=== WHAT IS REQUIRED ===
Rewrite the listing from its first line up to and including the line containing "point(46,619)", changing "Eyedropper" to "Color Picker" and leaving everything else as it stands.

=== DATA SHOWN ===
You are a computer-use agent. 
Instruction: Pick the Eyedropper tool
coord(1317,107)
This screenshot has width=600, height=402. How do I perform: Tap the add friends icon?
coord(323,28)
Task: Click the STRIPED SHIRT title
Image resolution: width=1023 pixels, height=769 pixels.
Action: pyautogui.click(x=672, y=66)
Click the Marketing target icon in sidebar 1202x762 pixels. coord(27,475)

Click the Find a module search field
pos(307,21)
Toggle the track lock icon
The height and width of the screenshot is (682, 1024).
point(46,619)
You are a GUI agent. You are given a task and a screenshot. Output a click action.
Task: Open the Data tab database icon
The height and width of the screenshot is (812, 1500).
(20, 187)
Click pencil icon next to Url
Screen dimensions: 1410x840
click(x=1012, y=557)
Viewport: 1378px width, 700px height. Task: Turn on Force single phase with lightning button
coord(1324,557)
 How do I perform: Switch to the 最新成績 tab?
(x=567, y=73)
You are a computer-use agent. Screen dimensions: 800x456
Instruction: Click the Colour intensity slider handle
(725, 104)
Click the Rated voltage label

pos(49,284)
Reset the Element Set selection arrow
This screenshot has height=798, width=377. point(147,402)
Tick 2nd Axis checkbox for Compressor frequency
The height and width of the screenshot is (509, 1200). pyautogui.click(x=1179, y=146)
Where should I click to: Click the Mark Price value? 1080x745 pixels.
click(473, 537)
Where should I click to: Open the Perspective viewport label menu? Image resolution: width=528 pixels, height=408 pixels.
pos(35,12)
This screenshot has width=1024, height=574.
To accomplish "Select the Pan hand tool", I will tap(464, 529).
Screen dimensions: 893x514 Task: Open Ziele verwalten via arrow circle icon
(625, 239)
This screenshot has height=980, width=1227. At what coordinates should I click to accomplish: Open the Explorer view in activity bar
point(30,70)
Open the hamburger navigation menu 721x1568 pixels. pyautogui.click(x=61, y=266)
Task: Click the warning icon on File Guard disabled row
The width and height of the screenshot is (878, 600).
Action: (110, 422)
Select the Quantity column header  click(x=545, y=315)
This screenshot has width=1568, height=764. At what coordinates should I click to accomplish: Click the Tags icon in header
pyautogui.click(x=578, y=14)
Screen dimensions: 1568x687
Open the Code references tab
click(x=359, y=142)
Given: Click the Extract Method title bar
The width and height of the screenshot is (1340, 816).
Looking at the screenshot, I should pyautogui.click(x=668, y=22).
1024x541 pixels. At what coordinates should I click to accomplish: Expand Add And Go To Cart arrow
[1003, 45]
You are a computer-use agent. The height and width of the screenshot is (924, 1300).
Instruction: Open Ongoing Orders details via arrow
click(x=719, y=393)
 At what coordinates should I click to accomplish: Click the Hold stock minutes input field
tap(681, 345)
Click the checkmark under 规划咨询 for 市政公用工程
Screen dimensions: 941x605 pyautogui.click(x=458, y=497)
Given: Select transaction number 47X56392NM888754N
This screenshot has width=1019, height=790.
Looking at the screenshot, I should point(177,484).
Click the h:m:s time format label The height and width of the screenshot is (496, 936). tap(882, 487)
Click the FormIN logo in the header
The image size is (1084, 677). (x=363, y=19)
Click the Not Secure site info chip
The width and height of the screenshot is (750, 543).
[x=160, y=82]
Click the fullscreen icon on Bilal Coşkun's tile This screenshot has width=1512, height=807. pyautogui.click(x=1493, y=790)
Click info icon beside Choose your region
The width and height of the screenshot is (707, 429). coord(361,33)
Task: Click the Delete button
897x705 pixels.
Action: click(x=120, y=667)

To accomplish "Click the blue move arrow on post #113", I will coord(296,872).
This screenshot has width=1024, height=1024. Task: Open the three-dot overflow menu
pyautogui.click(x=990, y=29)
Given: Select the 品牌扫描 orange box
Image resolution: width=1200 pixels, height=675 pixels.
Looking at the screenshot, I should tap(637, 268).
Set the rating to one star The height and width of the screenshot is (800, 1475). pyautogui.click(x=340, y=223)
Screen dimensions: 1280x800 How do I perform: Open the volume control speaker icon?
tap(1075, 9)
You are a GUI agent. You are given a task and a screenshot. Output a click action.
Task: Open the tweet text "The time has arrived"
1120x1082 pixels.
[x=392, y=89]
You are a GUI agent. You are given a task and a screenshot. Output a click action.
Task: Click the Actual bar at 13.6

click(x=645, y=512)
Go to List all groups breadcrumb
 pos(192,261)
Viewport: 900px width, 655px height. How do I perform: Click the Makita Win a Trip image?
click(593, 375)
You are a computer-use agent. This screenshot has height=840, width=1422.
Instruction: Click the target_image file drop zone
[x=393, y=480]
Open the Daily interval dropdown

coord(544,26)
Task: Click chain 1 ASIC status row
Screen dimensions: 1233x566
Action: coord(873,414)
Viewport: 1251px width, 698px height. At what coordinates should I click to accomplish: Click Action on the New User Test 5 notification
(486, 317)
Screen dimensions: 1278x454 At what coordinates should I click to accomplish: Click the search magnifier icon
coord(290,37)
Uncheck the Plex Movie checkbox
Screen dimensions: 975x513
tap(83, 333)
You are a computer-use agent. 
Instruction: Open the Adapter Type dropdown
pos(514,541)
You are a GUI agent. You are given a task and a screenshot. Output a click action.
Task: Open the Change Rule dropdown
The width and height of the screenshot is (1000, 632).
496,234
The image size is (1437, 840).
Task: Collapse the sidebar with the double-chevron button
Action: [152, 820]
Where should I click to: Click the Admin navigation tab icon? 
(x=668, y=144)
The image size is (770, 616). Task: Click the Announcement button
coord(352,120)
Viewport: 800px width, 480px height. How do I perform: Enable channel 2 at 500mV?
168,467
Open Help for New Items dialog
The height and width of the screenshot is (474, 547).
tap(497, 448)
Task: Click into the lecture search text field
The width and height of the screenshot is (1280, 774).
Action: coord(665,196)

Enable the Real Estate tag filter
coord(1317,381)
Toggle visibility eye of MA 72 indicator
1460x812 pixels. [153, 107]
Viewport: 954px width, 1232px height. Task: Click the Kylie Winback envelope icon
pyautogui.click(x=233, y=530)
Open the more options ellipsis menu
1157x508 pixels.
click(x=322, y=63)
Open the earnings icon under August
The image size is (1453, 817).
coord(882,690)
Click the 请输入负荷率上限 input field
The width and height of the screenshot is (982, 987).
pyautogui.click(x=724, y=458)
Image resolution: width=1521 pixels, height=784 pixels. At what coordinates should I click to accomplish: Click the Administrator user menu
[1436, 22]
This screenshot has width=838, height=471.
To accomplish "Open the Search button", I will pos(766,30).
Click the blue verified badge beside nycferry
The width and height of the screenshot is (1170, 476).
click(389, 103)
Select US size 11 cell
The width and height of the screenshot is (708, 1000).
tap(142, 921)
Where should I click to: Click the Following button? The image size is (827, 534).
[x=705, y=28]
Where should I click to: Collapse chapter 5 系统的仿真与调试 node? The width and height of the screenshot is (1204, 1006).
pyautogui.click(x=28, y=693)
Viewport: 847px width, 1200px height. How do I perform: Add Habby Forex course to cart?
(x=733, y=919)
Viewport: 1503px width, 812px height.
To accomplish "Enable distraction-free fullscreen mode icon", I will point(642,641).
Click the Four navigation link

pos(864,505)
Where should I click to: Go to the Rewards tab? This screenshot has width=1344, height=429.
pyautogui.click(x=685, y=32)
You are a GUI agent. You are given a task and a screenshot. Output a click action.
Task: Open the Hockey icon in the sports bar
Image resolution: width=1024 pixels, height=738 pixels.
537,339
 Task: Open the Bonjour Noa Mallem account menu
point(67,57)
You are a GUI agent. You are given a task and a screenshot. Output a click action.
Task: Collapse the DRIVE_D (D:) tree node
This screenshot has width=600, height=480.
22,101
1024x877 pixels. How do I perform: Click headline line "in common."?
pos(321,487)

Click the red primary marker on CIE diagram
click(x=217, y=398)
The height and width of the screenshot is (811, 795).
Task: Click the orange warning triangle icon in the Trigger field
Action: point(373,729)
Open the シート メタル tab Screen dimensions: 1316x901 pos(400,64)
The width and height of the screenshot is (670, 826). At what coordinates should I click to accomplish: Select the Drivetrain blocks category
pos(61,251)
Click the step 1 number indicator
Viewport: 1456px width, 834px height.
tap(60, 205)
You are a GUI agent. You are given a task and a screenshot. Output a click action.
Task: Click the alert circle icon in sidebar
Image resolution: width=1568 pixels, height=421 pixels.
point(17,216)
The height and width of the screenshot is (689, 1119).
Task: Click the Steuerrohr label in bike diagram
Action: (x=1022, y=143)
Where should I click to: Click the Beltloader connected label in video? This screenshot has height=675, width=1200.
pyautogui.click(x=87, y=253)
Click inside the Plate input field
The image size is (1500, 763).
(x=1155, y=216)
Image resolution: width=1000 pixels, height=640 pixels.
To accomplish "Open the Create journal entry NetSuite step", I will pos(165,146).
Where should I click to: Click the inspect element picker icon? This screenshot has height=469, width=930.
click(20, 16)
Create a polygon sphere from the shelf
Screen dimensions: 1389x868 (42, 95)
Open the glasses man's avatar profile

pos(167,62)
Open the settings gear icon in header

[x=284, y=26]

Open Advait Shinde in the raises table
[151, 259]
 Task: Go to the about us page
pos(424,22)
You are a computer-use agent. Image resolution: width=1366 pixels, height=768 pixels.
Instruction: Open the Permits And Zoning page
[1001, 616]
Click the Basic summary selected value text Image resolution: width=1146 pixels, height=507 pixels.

=== ANSWER FOR THIS EXERCISE ===
You are a computer-use agent. 
Instruction: Pick the Color Picker tool
coord(1317,107)
This screenshot has width=600, height=402. How do I perform: Tap the add friends icon?
coord(323,28)
Task: Click the STRIPED SHIRT title
Image resolution: width=1023 pixels, height=769 pixels.
Action: pyautogui.click(x=672, y=66)
Click the Marketing target icon in sidebar 1202x762 pixels. coord(27,475)

Click the Find a module search field
pos(307,21)
Toggle the track lock icon
The height and width of the screenshot is (682, 1024).
point(46,619)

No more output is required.